### Problem description
Rewrite all the items below, swapping each "Identify the location of" for "Find the position of" and changing nothing else.

══ Task material ══

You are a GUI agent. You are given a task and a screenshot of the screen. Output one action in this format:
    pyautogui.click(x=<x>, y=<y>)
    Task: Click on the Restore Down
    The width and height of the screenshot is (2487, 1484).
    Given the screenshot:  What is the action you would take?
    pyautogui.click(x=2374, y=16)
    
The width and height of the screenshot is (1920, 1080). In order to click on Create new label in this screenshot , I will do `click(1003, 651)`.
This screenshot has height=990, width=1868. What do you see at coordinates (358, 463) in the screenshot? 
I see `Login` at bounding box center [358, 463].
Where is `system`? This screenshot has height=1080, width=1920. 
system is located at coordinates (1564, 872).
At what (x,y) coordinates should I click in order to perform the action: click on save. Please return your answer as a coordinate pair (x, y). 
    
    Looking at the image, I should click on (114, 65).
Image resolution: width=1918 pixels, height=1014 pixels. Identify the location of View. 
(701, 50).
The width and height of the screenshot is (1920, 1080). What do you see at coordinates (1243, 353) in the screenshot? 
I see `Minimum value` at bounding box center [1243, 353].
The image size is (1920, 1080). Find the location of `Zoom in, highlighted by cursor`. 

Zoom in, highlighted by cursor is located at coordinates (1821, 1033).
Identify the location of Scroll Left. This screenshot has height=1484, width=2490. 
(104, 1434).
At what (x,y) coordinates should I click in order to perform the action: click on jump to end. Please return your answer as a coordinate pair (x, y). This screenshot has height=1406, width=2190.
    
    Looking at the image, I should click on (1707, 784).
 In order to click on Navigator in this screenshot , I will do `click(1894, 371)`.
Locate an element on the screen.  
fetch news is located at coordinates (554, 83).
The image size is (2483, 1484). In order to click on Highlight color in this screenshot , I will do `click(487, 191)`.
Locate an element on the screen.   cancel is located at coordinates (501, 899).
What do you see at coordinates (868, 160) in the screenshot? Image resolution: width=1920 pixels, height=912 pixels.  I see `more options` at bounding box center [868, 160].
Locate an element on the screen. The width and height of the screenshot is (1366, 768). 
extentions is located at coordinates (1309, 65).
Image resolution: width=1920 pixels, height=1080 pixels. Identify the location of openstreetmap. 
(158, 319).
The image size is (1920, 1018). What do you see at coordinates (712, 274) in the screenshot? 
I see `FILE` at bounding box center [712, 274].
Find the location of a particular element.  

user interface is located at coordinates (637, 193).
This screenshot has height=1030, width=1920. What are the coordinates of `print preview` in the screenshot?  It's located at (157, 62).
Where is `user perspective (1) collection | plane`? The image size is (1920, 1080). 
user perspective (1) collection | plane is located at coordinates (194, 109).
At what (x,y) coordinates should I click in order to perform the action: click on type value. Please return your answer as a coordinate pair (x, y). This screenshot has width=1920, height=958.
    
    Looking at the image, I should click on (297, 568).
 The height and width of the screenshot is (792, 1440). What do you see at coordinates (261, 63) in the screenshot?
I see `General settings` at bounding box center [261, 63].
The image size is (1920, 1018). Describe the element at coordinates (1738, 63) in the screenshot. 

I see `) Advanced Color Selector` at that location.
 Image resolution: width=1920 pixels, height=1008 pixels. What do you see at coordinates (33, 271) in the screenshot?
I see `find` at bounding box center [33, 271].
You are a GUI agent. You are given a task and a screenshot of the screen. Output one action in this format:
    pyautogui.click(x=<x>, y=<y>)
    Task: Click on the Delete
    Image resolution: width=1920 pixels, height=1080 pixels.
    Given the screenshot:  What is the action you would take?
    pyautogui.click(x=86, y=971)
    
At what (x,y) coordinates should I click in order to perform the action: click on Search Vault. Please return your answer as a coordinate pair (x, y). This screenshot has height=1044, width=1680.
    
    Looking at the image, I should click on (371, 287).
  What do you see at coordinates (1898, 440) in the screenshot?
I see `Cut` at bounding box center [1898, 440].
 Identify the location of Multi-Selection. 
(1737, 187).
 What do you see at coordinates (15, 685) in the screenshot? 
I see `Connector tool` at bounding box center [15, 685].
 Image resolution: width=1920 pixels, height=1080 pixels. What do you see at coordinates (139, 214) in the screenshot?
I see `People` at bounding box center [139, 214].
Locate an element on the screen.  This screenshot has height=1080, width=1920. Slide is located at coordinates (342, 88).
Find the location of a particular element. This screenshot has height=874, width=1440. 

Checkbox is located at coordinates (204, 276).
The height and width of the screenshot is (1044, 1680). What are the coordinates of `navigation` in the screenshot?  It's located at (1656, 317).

═══

### Task response
You are a GUI agent. You are given a task and a screenshot of the screen. Output one action in this format:
    pyautogui.click(x=<x>, y=<y>)
    Task: Click on the Restore Down
    The width and height of the screenshot is (2487, 1484).
    Given the screenshot:  What is the action you would take?
    pyautogui.click(x=2374, y=16)
    
The width and height of the screenshot is (1920, 1080). In order to click on Create new label in this screenshot , I will do `click(1003, 651)`.
This screenshot has height=990, width=1868. What do you see at coordinates (358, 463) in the screenshot? 
I see `Login` at bounding box center [358, 463].
Where is `system`? This screenshot has height=1080, width=1920. 
system is located at coordinates (1564, 872).
At what (x,y) coordinates should I click in order to perform the action: click on save. Please return your answer as a coordinate pair (x, y). 
    
    Looking at the image, I should click on (114, 65).
Image resolution: width=1918 pixels, height=1014 pixels. Find the position of View. 
(701, 50).
The width and height of the screenshot is (1920, 1080). What do you see at coordinates (1243, 353) in the screenshot? 
I see `Minimum value` at bounding box center [1243, 353].
The image size is (1920, 1080). Find the location of `Zoom in, highlighted by cursor`. 

Zoom in, highlighted by cursor is located at coordinates (1821, 1033).
Find the position of Scroll Left. This screenshot has height=1484, width=2490. 
(104, 1434).
At what (x,y) coordinates should I click in order to perform the action: click on jump to end. Please return your answer as a coordinate pair (x, y). This screenshot has height=1406, width=2190.
    
    Looking at the image, I should click on (1707, 784).
 In order to click on Navigator in this screenshot , I will do `click(1894, 371)`.
Locate an element on the screen.  
fetch news is located at coordinates (554, 83).
The image size is (2483, 1484). In order to click on Highlight color in this screenshot , I will do `click(487, 191)`.
Locate an element on the screen.   cancel is located at coordinates (501, 899).
What do you see at coordinates (868, 160) in the screenshot? Image resolution: width=1920 pixels, height=912 pixels.  I see `more options` at bounding box center [868, 160].
Locate an element on the screen. The width and height of the screenshot is (1366, 768). 
extentions is located at coordinates (1309, 65).
Image resolution: width=1920 pixels, height=1080 pixels. Find the position of openstreetmap. 
(158, 319).
The image size is (1920, 1018). What do you see at coordinates (712, 274) in the screenshot? 
I see `FILE` at bounding box center [712, 274].
Find the location of a particular element.  

user interface is located at coordinates (637, 193).
This screenshot has height=1030, width=1920. What are the coordinates of `print preview` in the screenshot?  It's located at (157, 62).
Where is `user perspective (1) collection | plane`? The image size is (1920, 1080). 
user perspective (1) collection | plane is located at coordinates (194, 109).
At what (x,y) coordinates should I click in order to perform the action: click on type value. Please return your answer as a coordinate pair (x, y). This screenshot has width=1920, height=958.
    
    Looking at the image, I should click on (297, 568).
 The height and width of the screenshot is (792, 1440). What do you see at coordinates (261, 63) in the screenshot?
I see `General settings` at bounding box center [261, 63].
The image size is (1920, 1018). Describe the element at coordinates (1738, 63) in the screenshot. 

I see `) Advanced Color Selector` at that location.
 Image resolution: width=1920 pixels, height=1008 pixels. What do you see at coordinates (33, 271) in the screenshot?
I see `find` at bounding box center [33, 271].
You are a GUI agent. You are given a task and a screenshot of the screen. Output one action in this format:
    pyautogui.click(x=<x>, y=<y>)
    Task: Click on the Delete
    Image resolution: width=1920 pixels, height=1080 pixels.
    Given the screenshot:  What is the action you would take?
    pyautogui.click(x=86, y=971)
    
At what (x,y) coordinates should I click in order to perform the action: click on Search Vault. Please return your answer as a coordinate pair (x, y). This screenshot has height=1044, width=1680.
    
    Looking at the image, I should click on (371, 287).
  What do you see at coordinates (1898, 440) in the screenshot?
I see `Cut` at bounding box center [1898, 440].
 Find the position of Multi-Selection. 
(1737, 187).
 What do you see at coordinates (15, 685) in the screenshot? 
I see `Connector tool` at bounding box center [15, 685].
 Image resolution: width=1920 pixels, height=1080 pixels. What do you see at coordinates (139, 214) in the screenshot?
I see `People` at bounding box center [139, 214].
Locate an element on the screen.  This screenshot has height=1080, width=1920. Slide is located at coordinates (342, 88).
Find the location of a particular element. This screenshot has height=874, width=1440. 

Checkbox is located at coordinates (204, 276).
The height and width of the screenshot is (1044, 1680). What are the coordinates of `navigation` in the screenshot?  It's located at (1656, 317).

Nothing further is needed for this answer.